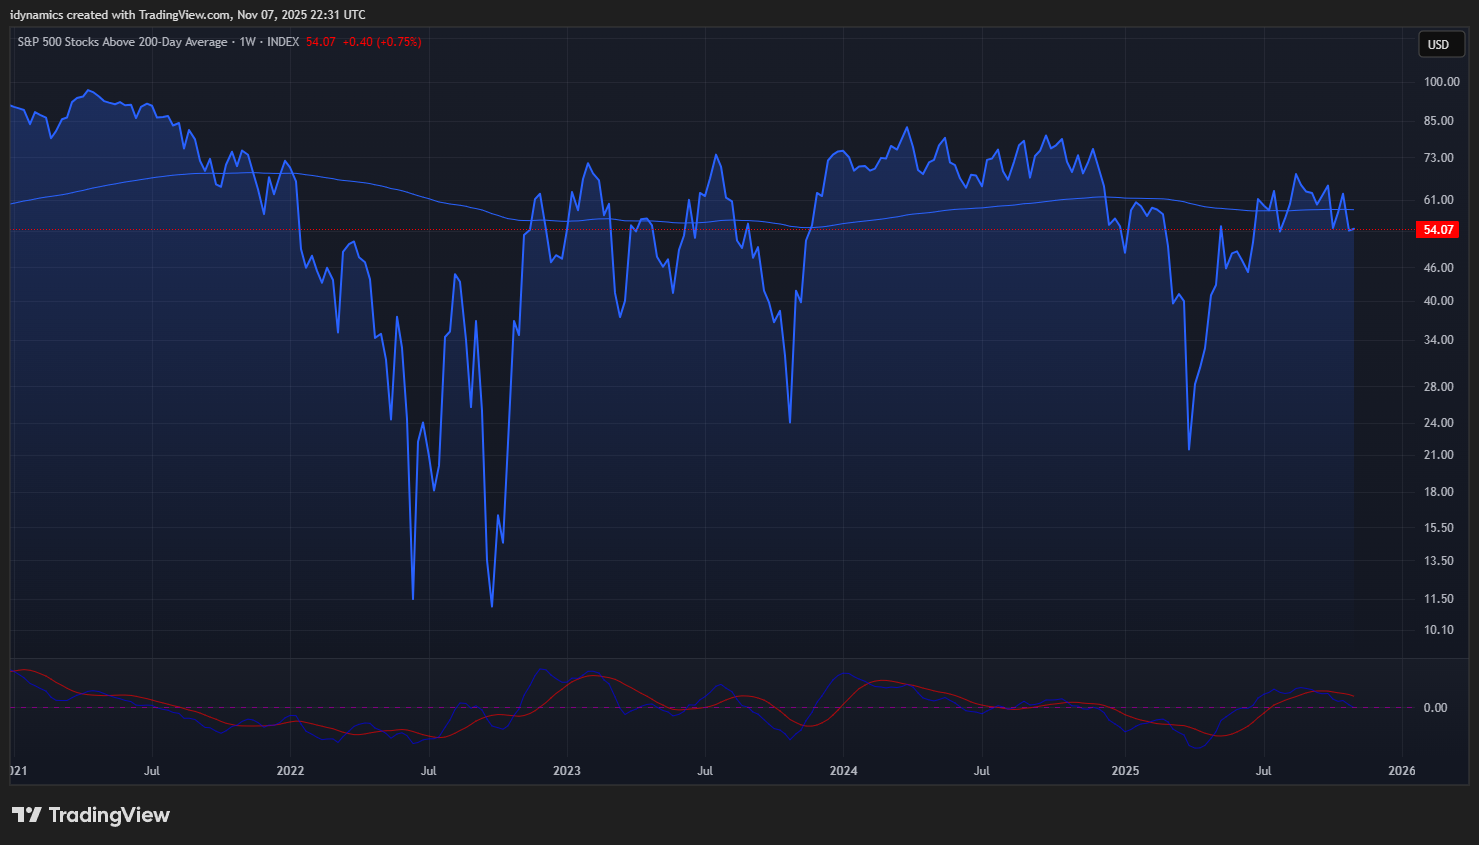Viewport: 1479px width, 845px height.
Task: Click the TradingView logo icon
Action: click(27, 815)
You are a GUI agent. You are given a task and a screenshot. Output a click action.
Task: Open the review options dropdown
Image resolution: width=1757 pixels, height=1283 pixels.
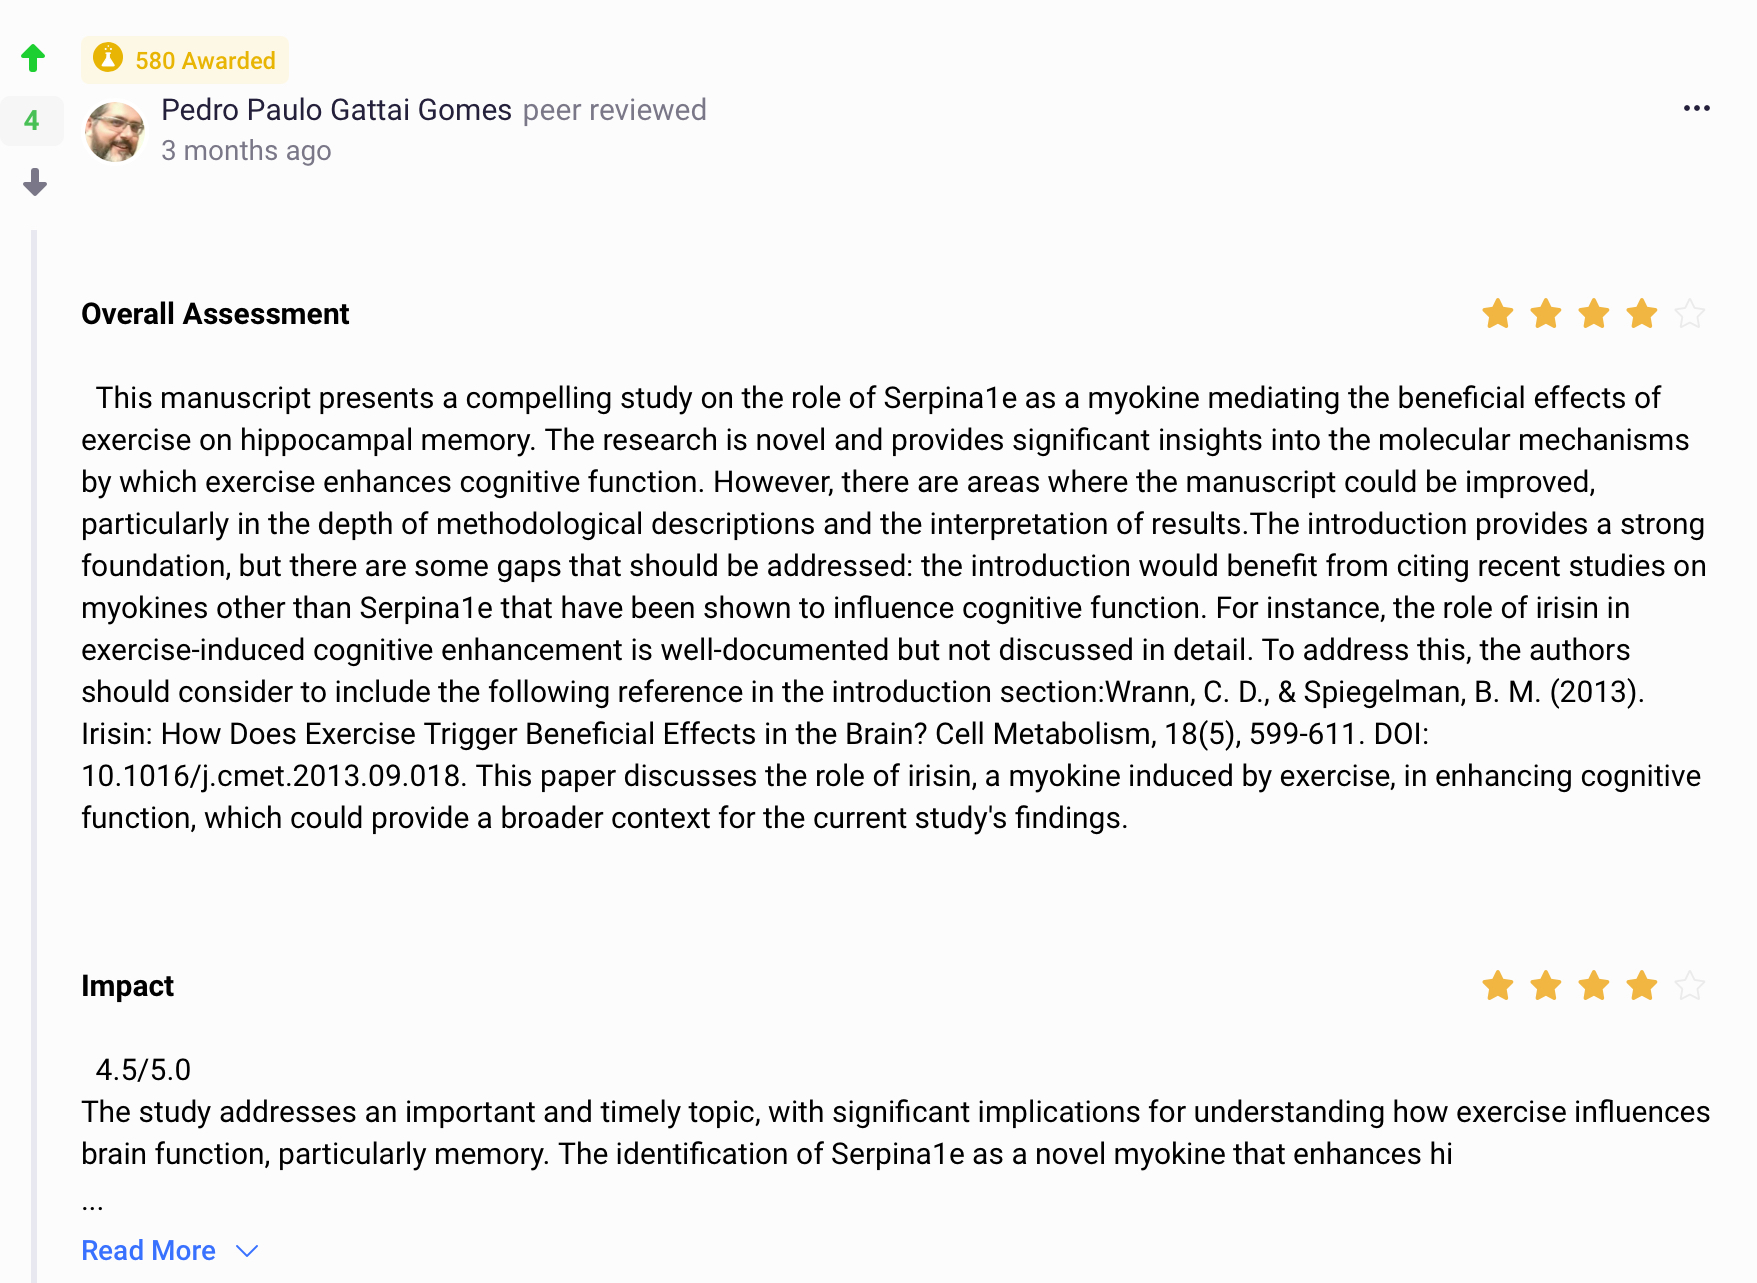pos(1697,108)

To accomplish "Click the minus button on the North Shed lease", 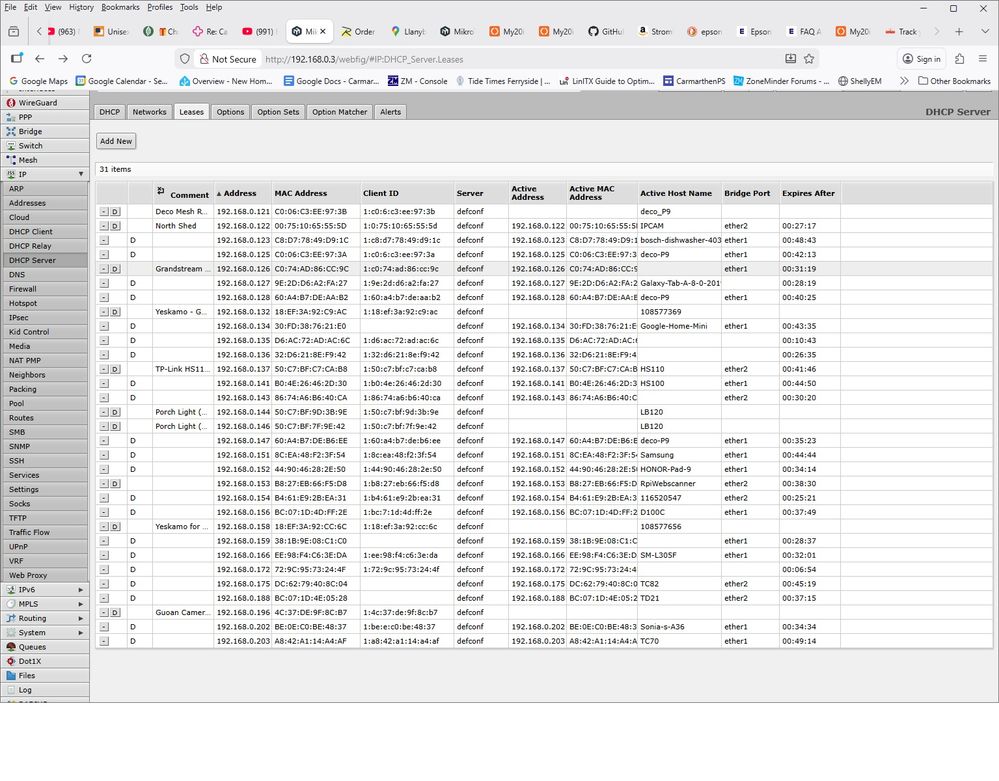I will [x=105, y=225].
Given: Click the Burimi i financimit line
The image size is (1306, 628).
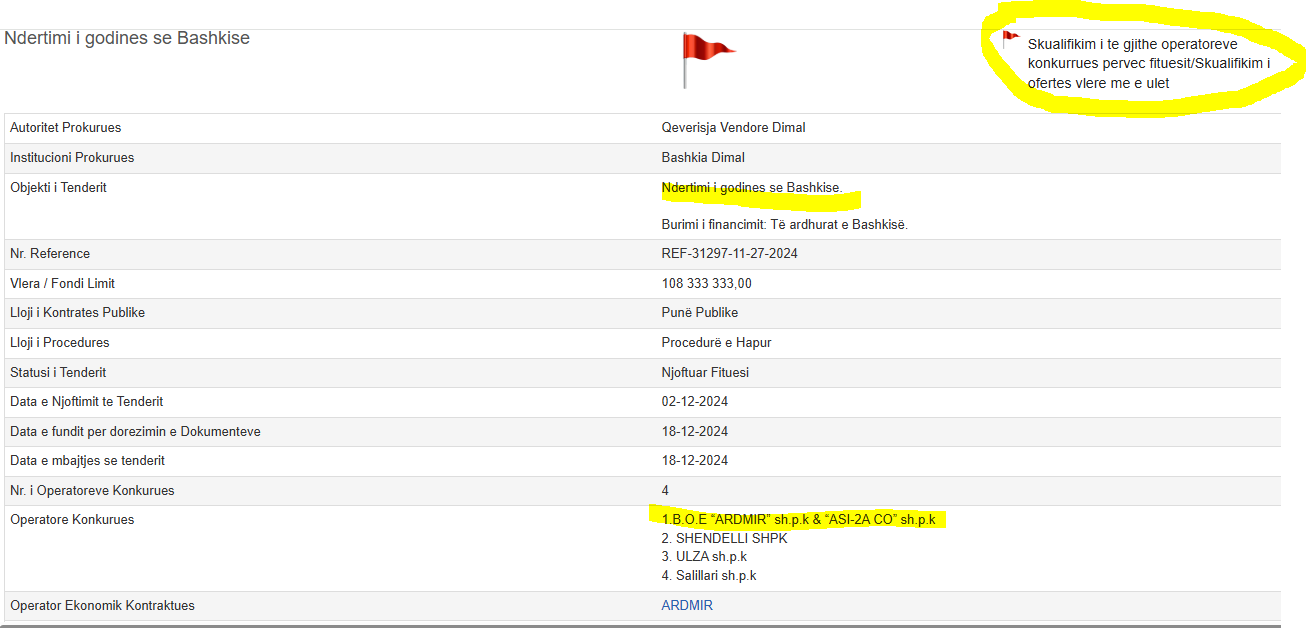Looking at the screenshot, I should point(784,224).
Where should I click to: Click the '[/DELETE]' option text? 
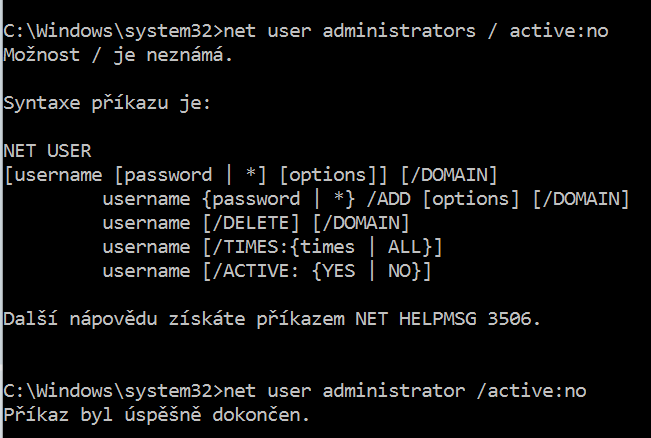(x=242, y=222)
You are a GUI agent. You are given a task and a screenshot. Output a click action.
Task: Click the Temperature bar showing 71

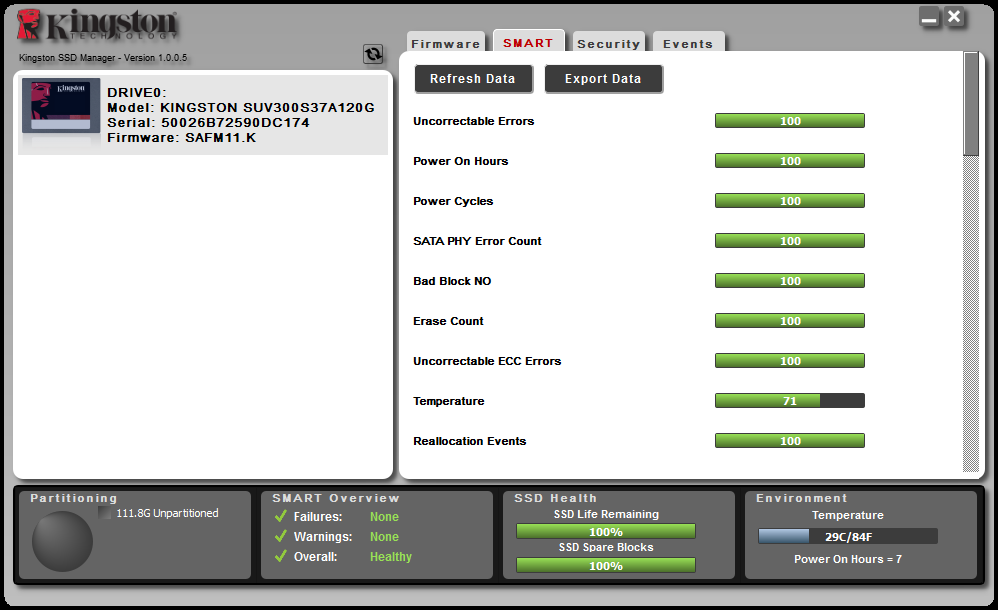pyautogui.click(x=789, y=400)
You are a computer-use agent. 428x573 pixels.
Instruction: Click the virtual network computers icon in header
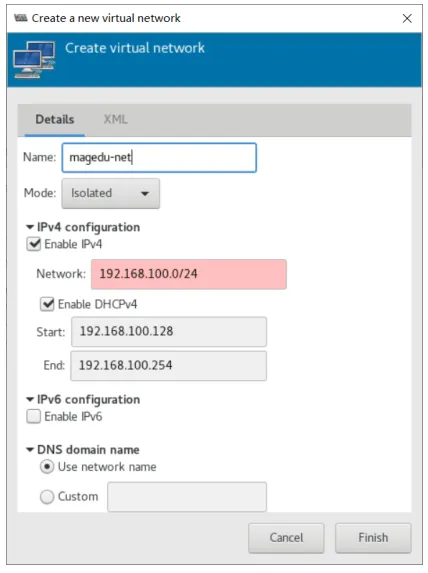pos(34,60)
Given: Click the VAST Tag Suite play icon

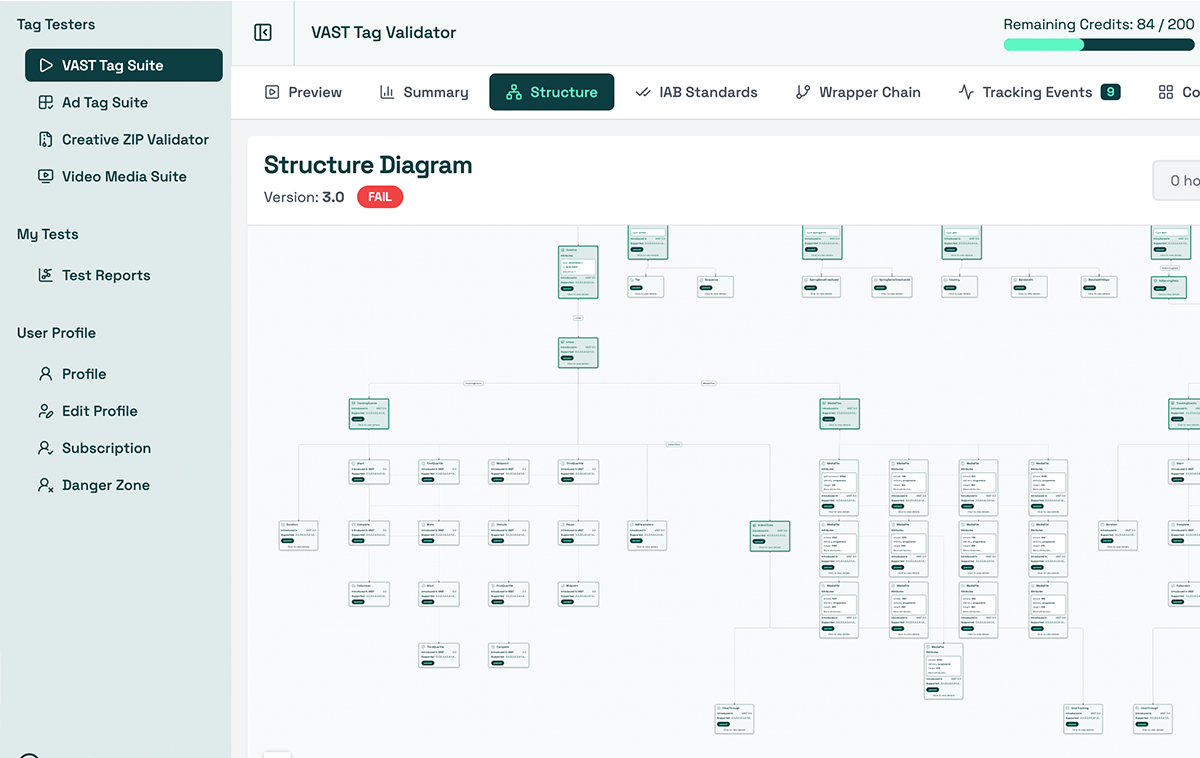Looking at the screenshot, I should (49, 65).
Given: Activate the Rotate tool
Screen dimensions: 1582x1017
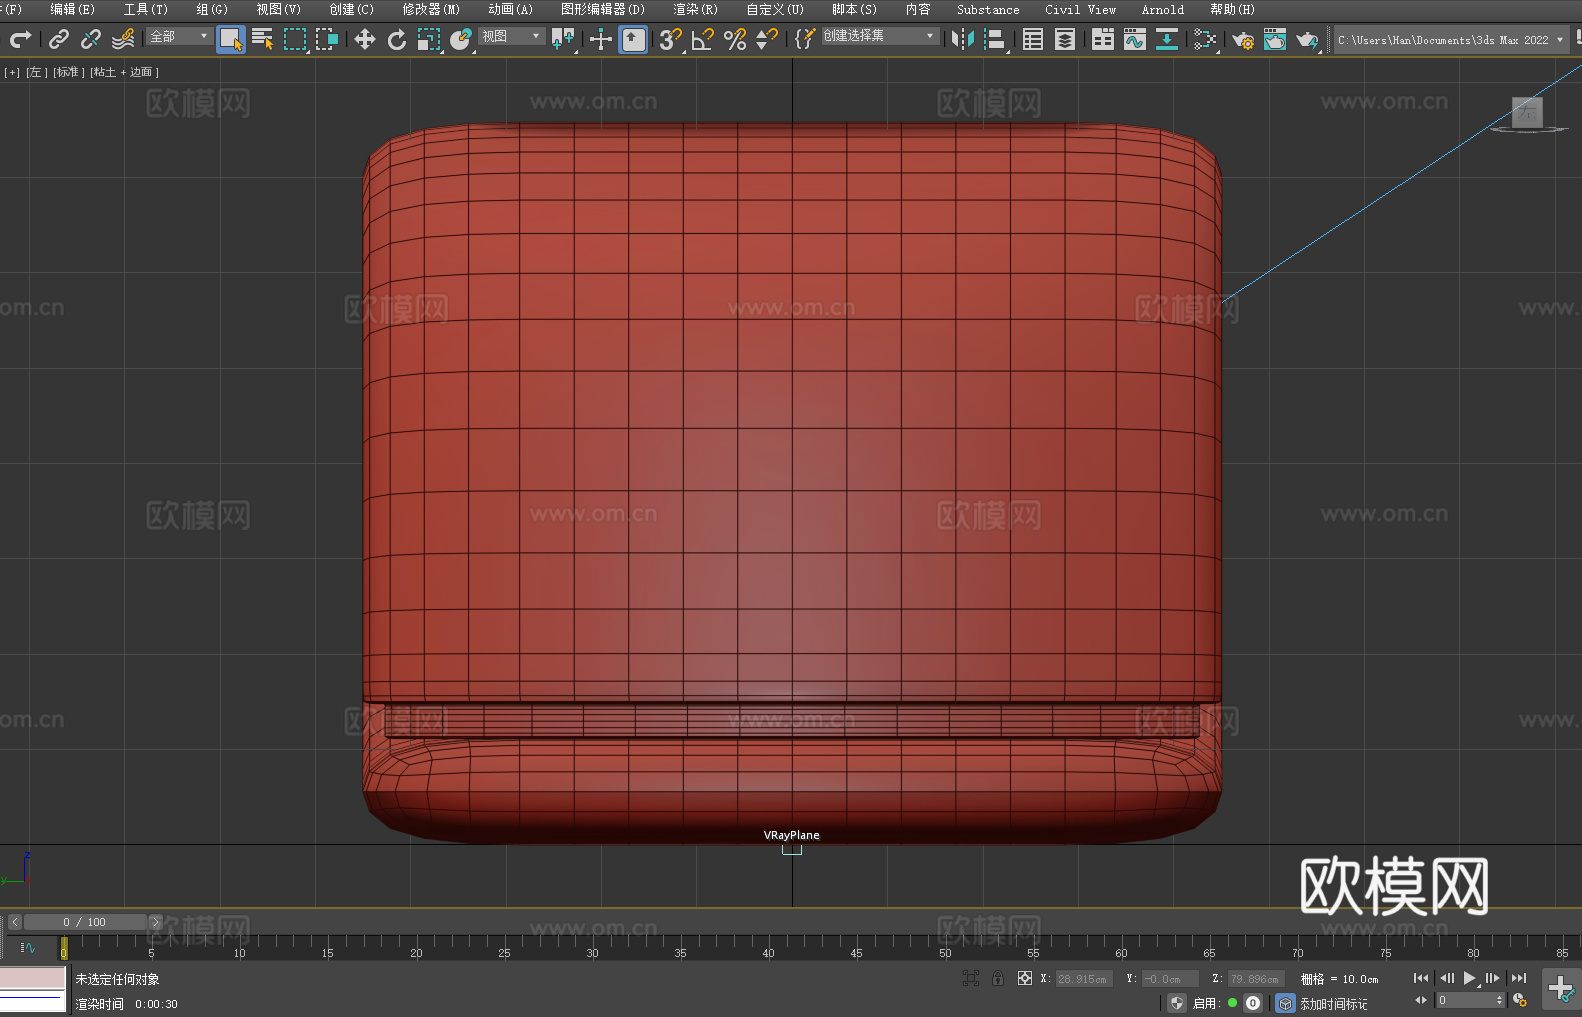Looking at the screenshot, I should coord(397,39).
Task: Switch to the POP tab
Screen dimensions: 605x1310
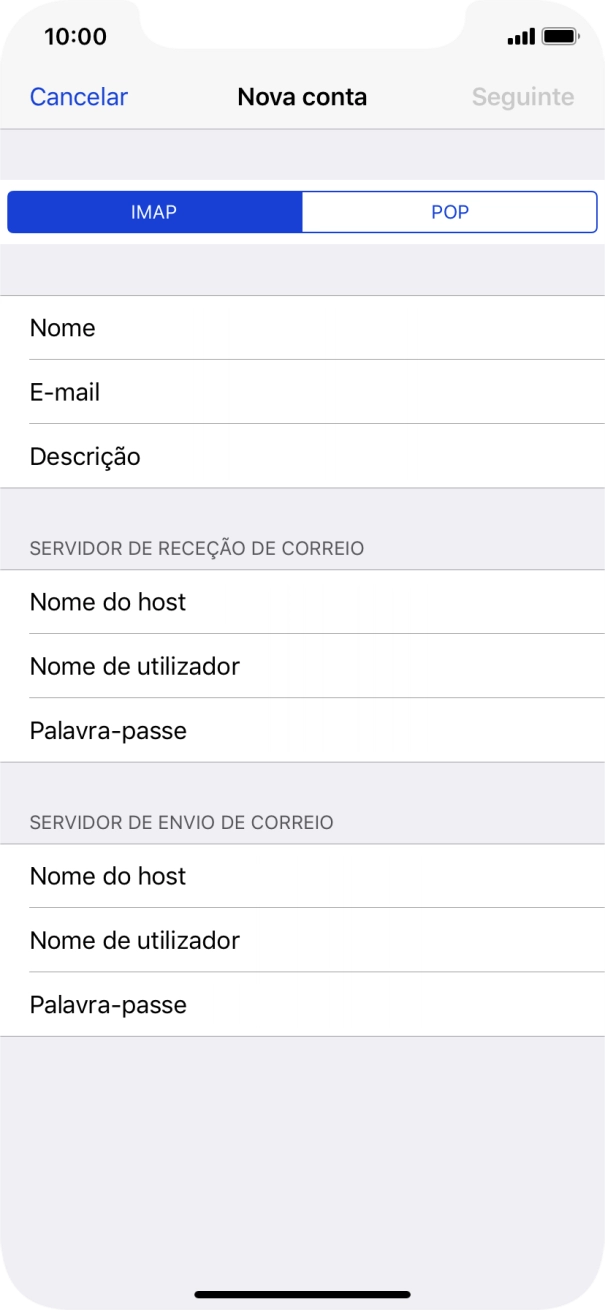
____
PROBLEM REQUIREMENTS:
Every line above from the one with "Where should I" down to the one with "You are a computer-use agent. 428x573 pixels." must be written out exactly, and no picture may appear.

WRITTEN REPLY:
Where should I click to: Click the '[/DELETE]' option text? 
(x=242, y=222)
You are a GUI agent. You are given a task and a screenshot. Output a click action.
Task: Click the Temperature bar showing 71

pyautogui.click(x=789, y=400)
You are a computer-use agent. 428x573 pixels.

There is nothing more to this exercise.